**REQUIRED ACTIONS:**
- a) In the Deep Medicine essay, condense the paragraph that starts "I’m drawn to group thinking" into a shorter version that keeps its main facts.
- b) Rewrite the part of the Deep Medicine essay that opens with the words containing "I’m drawn to" and closes with "sense of urgency.", putting "collective thinking" in place of "group thinking".
- c) Write the next stretch of the Deep Medicine essay, picking up right after its final sentence.

DEEP MEDICINE

Mirene Arsanios
inflamed 1

I’m drawn to group thinking, it’s erotic charge, the excitement that emerges from minds colliding around a sentence or a paragraph whose meaning keeps resisting us. There are books I would only want to read with others (shout out to my beloved Debt reading group)– typically, these books address their audience with a sense of urgency.

inflamed 2

Of reading groups, more than the content, I remember the hesitant tone of an argument nervously made, the unexpected alliances formed in a room, or the palpable tensions resolved in the articulation of a shared impression. I have joined and left these rooms multiple times. When Jens Maier Rothe, Lore Deselys, and Siska, the curators of  Redeem, an artistic platform connecting a growing network of artists from Beirut who now live in Berlin, (a city where they found refuge after or before the port explosion, financial bankruptcy and other ongoing calamities), asked me if I wanted to contribute to their project, I suggested reading Inflamed: Deep Medicine and the Anatomy of Injustice by Raj Patel and Rupa Marya. In suggesting this, I hoped that the book would help me find language to describe the slew of chronic symptoms I had been struggling with for years that I was unable to put language to or diagnose other than through vague descriptions of bodily sensations: a thickening on the side of my neck, soreness in my hips, an overall sense of heaviness. The pandemic, collapsing healthcare system and private pain that led to the book and the subsequent formation of the reading group all exist in a dimensional blur whereby I was trying to understand something as I was experiencing it.

Stored data entries
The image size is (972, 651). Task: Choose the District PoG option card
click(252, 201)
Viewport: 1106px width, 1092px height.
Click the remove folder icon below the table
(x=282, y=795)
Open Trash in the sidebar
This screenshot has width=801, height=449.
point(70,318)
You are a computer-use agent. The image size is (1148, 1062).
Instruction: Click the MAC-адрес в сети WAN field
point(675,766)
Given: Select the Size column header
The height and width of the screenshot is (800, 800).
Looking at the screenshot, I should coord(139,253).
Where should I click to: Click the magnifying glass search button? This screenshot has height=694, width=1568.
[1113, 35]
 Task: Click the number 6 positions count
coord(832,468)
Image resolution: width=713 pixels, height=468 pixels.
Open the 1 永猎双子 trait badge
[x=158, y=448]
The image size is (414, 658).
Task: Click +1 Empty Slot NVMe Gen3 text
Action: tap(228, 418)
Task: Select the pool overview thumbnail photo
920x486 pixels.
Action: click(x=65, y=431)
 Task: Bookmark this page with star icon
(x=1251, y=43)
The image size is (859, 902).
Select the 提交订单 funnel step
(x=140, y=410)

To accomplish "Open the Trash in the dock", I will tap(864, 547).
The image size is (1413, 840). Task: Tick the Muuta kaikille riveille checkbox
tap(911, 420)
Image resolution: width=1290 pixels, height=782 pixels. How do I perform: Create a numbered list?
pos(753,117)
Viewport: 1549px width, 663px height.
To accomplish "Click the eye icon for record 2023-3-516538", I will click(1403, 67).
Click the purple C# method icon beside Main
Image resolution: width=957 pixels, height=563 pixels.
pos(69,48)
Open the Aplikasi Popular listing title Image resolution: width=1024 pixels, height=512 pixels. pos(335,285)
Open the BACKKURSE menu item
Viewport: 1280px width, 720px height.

**PER-TASK OUTPUTS:**
- a) I'm drawn to group thinking: its erotic charge and the excitement of minds colliding over a sentence or paragraph whose meaning keeps resisting us. Some books I would only want to read with others (like my beloved Debt reading group), and these books usually address their audience with urgency.

- b)
I’m drawn to collective thinking, it’s erotic charge, the excitement that emerges from minds colliding around a sentence or a paragraph whose meaning keeps resisting us. There are books I would only want to read with others (shout out to my beloved Debt reading group)– typically, these books address their audience with a sense of urgency.

- c)
inflamed 3

There was Lore , Jessika,  Jesse, Yalda, Setareh, Miha, Caitlin, Mattin, Jumana, Khalid, Anna, and James—friends with whom I once shared a city, an ex, a building, dance floor, and more friends, although few showed up more than once. We took notes on Post-Coronialism, a platform Jessika co-created with Solveig Suess and Alberto Granzotto. We began using expressions  such as “the history of my exposome”  (“the sum of lifetime exposure to non-genetic drivers from conception to death”). We took notes: “This dualism of mind and body is fundamental to colonial cosmology and permeates every institution created through colonialism—especially medicine.” “Healing needs healing” and “the etymology of 'conspiracy': is breathing together.” 

inflamed 4

We discussed the way air, like any other “resource,” is unevenly distributed (Anne Boyer, The Heavy Air). The word “agnotology” (“the condition where more knowledge of a subject creates greater uncertainty”)  appears in the notes,  just below the mention of The Sick Building Syndrome and the Problem of Uncertainty  although I don’t recall the presence of the book  in our discussions. Johanna Hedva’s Letter to a Young Doctor also appears and was read aloud, I remember. 

inflamed 5

I also remember the chapter on immunity and the language around it, how the book was skeptical of the martial lexicon related to illness, as if health could only result from a defeat, the crushing of an enemy and patrolling of unwelcomed organisms. What is foreign must be kept outside imagined yet violently enforced borders. We lingered on the etymology of the word “immunity” (“an exemption from performing public service or charge” “a class of foreign residents who, under the Roman Empire, were exempt from certain kinds of duties”). To be immune is to be foreign from within, not unlike the community of diasporic artists that formed the reading group.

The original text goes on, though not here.